Vejo pessoas de bom coração conclamando a nação para que torça contra a seleção brasileira na Copa do Mundo. O nobre objetivo dessa convocação é dar um recado aos políticos de que essa Copa não nos interessa, a menos que hospitais, escolas e policiamento fossem de padrão FIFA.
Mas por essa lógica, se eu já existisse em 1970, eu deveria ter torcido contra Rivelino, Jairzinho, Tostão e Pelé para que o povo brasileiro abrisse os olhos e visse a sanguinolência da ditadura militar.
Peço desculpas, mas não vou engrossar o coro dos contrários. Não me levem a mal. Não sou torcedor de soltar fogos, não choro nem quando meu time perde nem quando ganha. Também não comprei ingressos para a Copa, nem mesmo pra assistir o clássico das mil e uma noites insones Irã x Nigéria, que será aqui no quintal de casa. Quase não sou um torcedor, sou um espectador que gosta de ver um bom espetáculo (seja um filme, um concerto ou uma partida esportiva).
Mas não vou deixar que a arrogância da FIFA, que a petulância dos corruptos, que a má gerência do governo tirem de mim o gosto pelo futebol bem jogado, o raro prazer de assistir um bom espetáculo de futebol, seja do Brasil, da Espanha, da Alemanha, da Holanda, da Argentina (não, da Argentina, não).
Mais ainda: a seleção nacional não é uma propriedade da CBF, embora essa entidade malfazeja pense que é. A seleção brasileira, com o passar dos tempos e dos títulos, se tornou um símbolo nacional tão inalienável quanto a bandeira e o Hino.
Onde já se viu torcer contra a seleção como se isso fosse uma punição à corja que subtrai nossos mil-réis diuturnamente? Vão querer que eu também rasgue a partitura do hino, que eu queime a bandeira em praça pública como um talibã antiCopa enlouquecido?
Menos, amigos, menos. Não estou satisfeito com os rumos do PT, não vou com a cara do PSDB, e quero distância de assembleias do Psol, mas não quero que o Brasil perca só pra satisfazer o antipetismo do mesmo modo que eu não tomaria um banho demorado como se isso fosse prejudicar o governador Geraldo Alckmin.
Então, não me chamem pra desligar a TV e ler um livro na hora do jogo do Brasil.
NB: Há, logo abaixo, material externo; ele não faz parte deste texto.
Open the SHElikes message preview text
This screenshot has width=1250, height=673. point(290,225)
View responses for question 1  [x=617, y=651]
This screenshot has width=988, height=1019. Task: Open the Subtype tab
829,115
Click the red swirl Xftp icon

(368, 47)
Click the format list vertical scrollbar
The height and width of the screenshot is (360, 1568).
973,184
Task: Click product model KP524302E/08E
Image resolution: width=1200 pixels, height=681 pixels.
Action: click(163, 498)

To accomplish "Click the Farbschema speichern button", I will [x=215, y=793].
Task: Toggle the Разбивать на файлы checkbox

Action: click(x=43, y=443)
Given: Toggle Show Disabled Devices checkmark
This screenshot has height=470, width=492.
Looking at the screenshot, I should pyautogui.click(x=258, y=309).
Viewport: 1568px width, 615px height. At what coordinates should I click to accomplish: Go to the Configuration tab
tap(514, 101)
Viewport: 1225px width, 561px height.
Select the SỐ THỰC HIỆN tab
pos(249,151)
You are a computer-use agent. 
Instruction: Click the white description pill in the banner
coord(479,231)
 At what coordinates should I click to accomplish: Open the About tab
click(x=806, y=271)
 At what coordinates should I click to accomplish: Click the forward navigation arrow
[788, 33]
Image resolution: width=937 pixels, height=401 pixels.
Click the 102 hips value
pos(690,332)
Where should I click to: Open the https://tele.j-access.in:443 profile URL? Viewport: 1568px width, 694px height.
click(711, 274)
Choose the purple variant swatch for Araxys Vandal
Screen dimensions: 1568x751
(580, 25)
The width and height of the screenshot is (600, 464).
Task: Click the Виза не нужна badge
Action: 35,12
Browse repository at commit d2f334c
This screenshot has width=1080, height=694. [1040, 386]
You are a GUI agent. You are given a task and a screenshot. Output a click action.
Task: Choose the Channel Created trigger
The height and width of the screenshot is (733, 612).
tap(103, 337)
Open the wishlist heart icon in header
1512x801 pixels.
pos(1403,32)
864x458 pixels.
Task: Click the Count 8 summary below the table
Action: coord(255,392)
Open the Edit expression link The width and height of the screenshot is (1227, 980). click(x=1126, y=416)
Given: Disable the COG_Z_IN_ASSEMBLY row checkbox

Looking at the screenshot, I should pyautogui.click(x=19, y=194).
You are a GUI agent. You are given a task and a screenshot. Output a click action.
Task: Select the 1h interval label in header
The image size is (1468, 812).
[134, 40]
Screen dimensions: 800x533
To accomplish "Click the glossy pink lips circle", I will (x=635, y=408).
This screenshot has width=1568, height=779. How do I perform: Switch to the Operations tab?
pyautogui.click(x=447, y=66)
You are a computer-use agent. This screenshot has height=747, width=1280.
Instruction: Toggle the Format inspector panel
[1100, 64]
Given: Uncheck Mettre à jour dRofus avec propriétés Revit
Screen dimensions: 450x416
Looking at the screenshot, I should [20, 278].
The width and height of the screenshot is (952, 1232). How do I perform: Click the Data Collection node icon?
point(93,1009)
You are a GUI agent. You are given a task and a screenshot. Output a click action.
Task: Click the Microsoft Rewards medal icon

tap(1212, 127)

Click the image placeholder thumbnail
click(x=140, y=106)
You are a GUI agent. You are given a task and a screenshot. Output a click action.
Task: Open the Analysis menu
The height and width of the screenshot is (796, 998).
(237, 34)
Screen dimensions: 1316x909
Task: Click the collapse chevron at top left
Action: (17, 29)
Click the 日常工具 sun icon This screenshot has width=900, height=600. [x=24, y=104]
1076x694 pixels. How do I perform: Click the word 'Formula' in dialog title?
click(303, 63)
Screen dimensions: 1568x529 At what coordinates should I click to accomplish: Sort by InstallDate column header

Quero estar lúcido e ligado, nem que seja para ver o Brasil perder a Copa. Se os governos fazem uso dos triunfos esportivos para fazer um lifting na sua imagem popular, o que querem que eu faça?
Querem que eu torça contra o Felipão, contra o Bernardinho, contra a Sheila, contra o César Cielo? Posso não curtir um esporte ou outro, mas vou torcer pela derrota dos meus conterrâneos porque isso supostamente desencantará o povo que, então, movido pelos ideais iluministas, vai torcer e lutar por educação, saúde e emprego com o mesmo empenho com que torcia pela seleção? Me poupem desse antitriunfalismo tão ridículo e romântico quanto o ufanismo.
Eu era um guri de 10 anos quando a geração de Zico, Junior, Falcão e Sócrates frustrou minhas mais doces ilusões de vitória na Copa de 1982. Eu deveria ter torcido contra a seleção porque o país vivia o final dos anos de chumbo da ditadura militar? Eu devia ter pulado e cantado a Marselhesa após a humilhação imposta por Zidane e cia. à seleção canarinho em 1998 só para manchar a reputação do governo FHC? Parei por aqui.
Torcer contra a Copa não vai redirecionar a dinheirama desperdiçada nos estádios e obras eternamente inacabadas. Vou assistir a Copa, vou deixar meu filho torcer e quem sabe se desencantar, vou deixar meus moleques serem felizes ou desiludidos com o futebol por conta deles.
Nem por isso vou deixar de denunciar a impunidade, de ficar alerta quanto à desonestidade, à má gestão e ao pecado da nossa hipocrisia, que fala mal da FIFA e do futebol mas não se nega a andar de carro pelas obras do (mini)legado da Copa. Fica combinado: não me chamem pra torcer contra o Brasil na Copa.
Comentários
Andas na trilha de Paulo meu amigo, e dizes palavras "de verdade de bom senso" (Atos 26:25)
sucesso!
Eu conheco o país que nasci, mais de 80% sao ignorantes que acreditam que futebol influi em suas vidas. A unica chance de o PT perder popularidade é o povo cair na real e isso se conseguiria perdendo a Copa. Copas tem muitas outras pela frente, Brasil já tem 5 é mais que suficiente, país mesmo nao tem nenhum! Prefiro que o Brasil PERCA.